Von vielen Befragten werde daher nicht zuletzt auch die grundsätzliche Kompetenz von Amazon angezweifelt, was die Themen "Lebensmittel" und "Frische" angeht, hat Mafowerk festgestellt. Das sind aber nicht allein die Gründe für die Reserviertheit gegenüber Amazon fresh: "Als Haupt-Barrieren für eine Teilnahme werden neben grundsätzlichen Bedenken gegenüber einem nicht-haptischen Kauf von Lebensmitteln sehr stark auch monetäre Gründe vorgebracht.
Schließlich müssen Amazon-Nutzer sogar zwei kostenpflichtige Teilnahmegebühren-Hürden erklimmen, um den Service Amazon fresh nutzen zu können, was ganz klar als ein wesentlicher Nachteil gesehen wird", schreibt Mafowerk.

Amazon widerspricht gegenüber etailment dem Ergebnis: "Die meisten Einkäufe unserer Kunde enthalten frische Lebensmittel wie Obst, Gemüse und Molkereiprodukte. Zu den am häufigsten gekauften Artikeln gehören Bio-Salatgurken, Bananen, Joghurtprodukte und Fruchtsäfte. Absoluter Bestseller sind Bio-Eier."

Kostenloser Lieferservice

Picnic wiederum greift genau bei den Kosten an: Denn was der Kunde mit diesen lustigen Autos, die an Playmobil-Spielzeug erinnern, geliefert bekommt, ist für ihn gebührenfrei. Schön für ihn, doch wie man damit als Unternehmen Geld verdienen will, wird interessant zu beobachten. Aber im Prinzip ist über kostenloses Liefer- und Retourensystem ja auch groß geworden und verdient heute Geld.

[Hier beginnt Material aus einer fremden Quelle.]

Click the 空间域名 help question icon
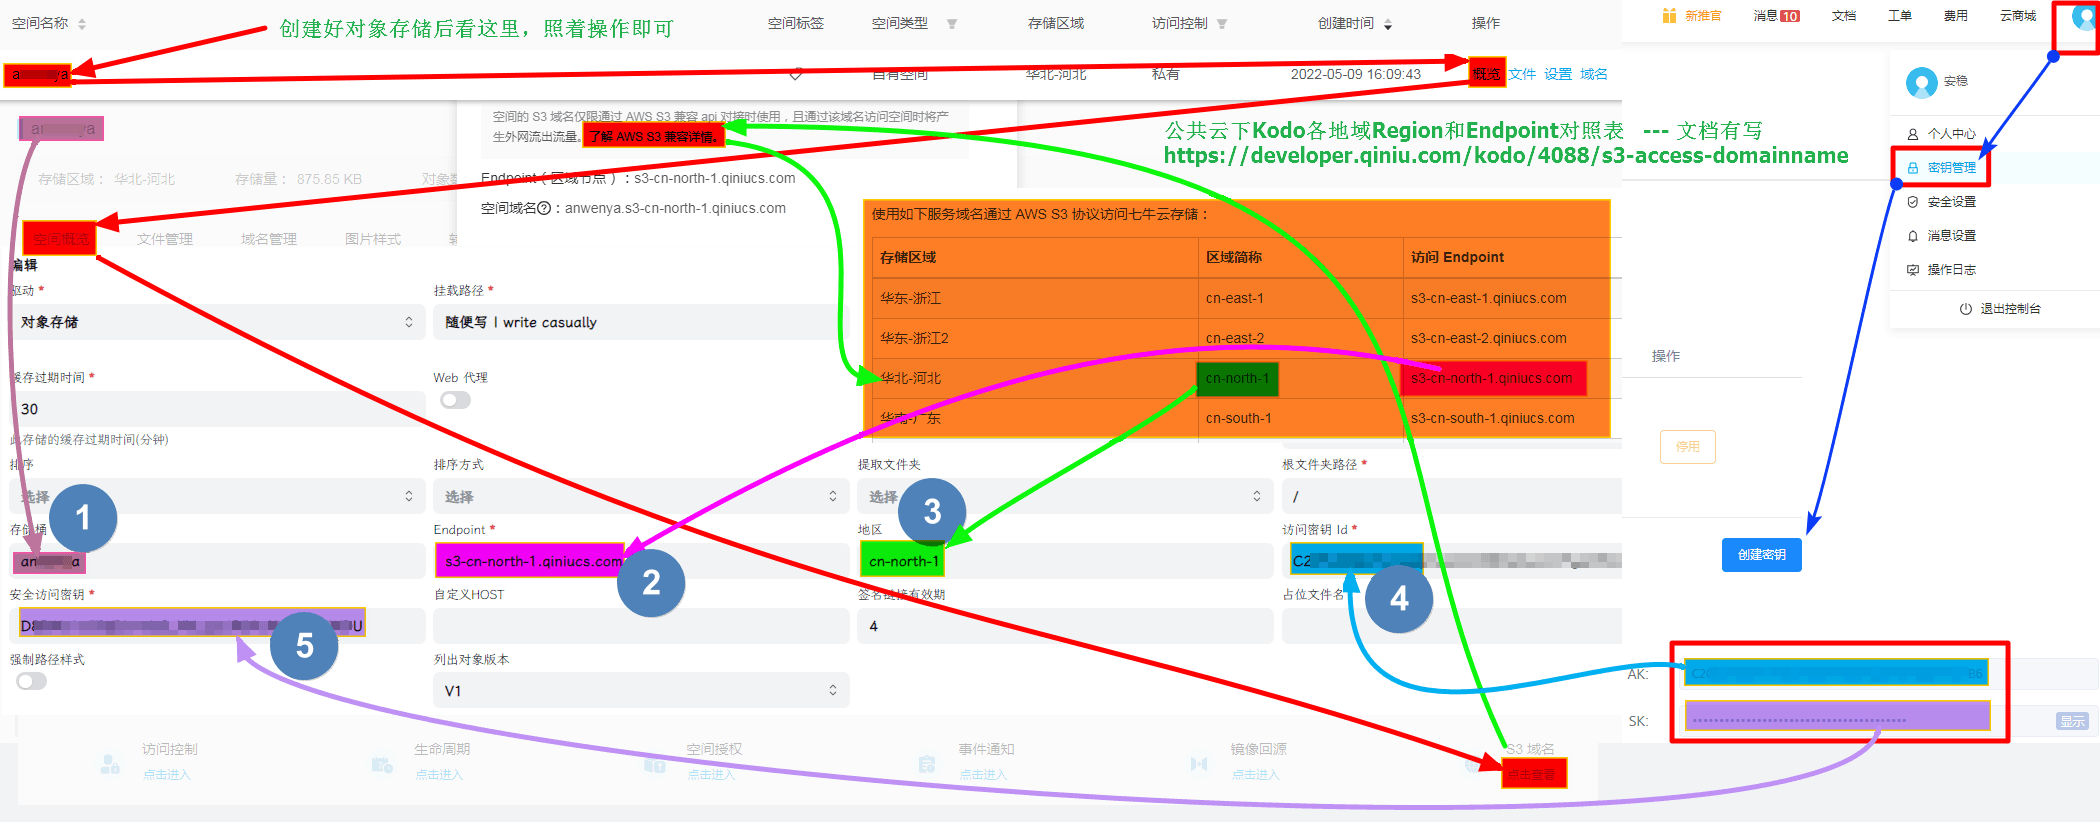 click(544, 209)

Vielleicht ist das Timing von Picnic entscheidend. Die Konkurrenz hat das Thema in Deutschland aufbereitet, sich hier und dort blutige Nasen geholt - da kann man als neuer Marktteilnehmer das richtig machen, was die anderen falsch gemacht haben.

Männlich, gut verdienend, convenience-orientiert

Bei den Verbrauchern ist mittlerweile eine neue Akzeptanz für E-Food festzustellen - zumindest für die Wirtschaftsprüfungsgesellschaft PwC. "Online-Lebensmittelhandel vor dem Durchbruch in Deutschland", heißt das Fazit einer Studie unter 1.000 Verbrauchern, wonach 40 Prozent von planen in diesem Jahr online sich ihren Vorratsspeicher zu füllen. Und 15 Prozent von ihnen sind bereits Besteller von Lebensmitteln.

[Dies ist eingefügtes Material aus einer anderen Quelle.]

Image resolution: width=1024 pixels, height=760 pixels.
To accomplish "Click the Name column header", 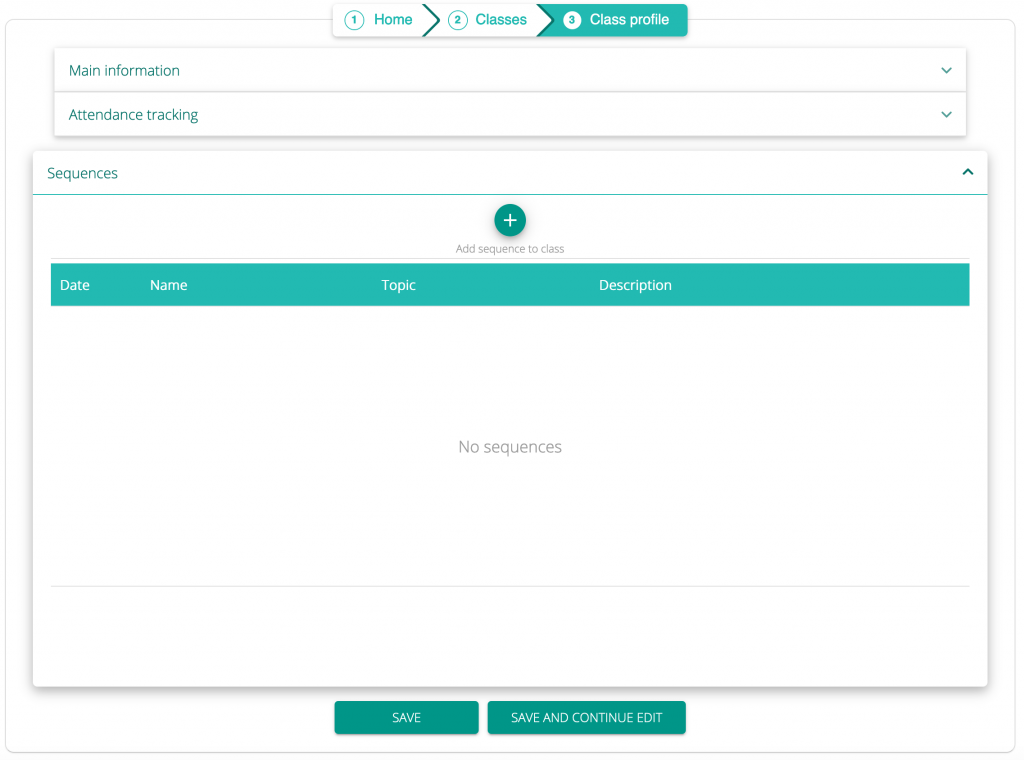I will 168,285.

Die Kernkäufergruppe ist demnach männlich, berufstätig und mit überdurchschnittlich hohem Gehalt. Das lässt auf Vielarbeiter schließen, die nach einem 12-Stunden-Tag in Büro und im Autobahnstau keine Lust mehr haben, sich im Supermarkt etwas zu Essen zu kaufen. Oder ihre Wochenenden damit zu verplempern, hinter Großfamilien an den Kassenschlangen bei Rewe oder Edeka herumzustehen.
Was die PwC-Studie jedoch auch zeigt: Frischeprodukte und online - das passt noch nicht zusammen. "Stationäre Händler genießen hier einen Vertrauensvorsprung", heißt es. Für online entscheiden sich die Kunden wenn sie Preis, Sortiment und Liefergeschwindigkeit überzeugen.

Dieser Dreiklang ist zwar weniger überraschend, aber das letzte Thema bietet immer noch Gestaltungsspielraum. Picnic versichert ein Lieferzeitfenster von 20 Minuten, die Kunden können den Weg das Boten (der hier Runner heißt) per App nachverfolgen. Das ist vergleichbar mit der App MyTaxi, wo man auch sieht, wo der bestellte Droschken-Fahrer gerade ist. Aber auch beim Einkauf selbst verspricht Picnic einfache Handhabung: Ein Warenkorb mit 30 Produkten soll in nicht mehr als 3 Minuten gefüllt werden können. Wie gut das alles klappt, will man in dem sechsmonatigen Testlauf in NRW herausgefunden haben. Jetzt wird es ernst. Und die Eltern von Frederic Knaudt drücken ihrem Sohn alle verfügbaren Daumen.

Hinweis: Der Beitrag wurde um die Stellungnahme von Amazon ergänzt.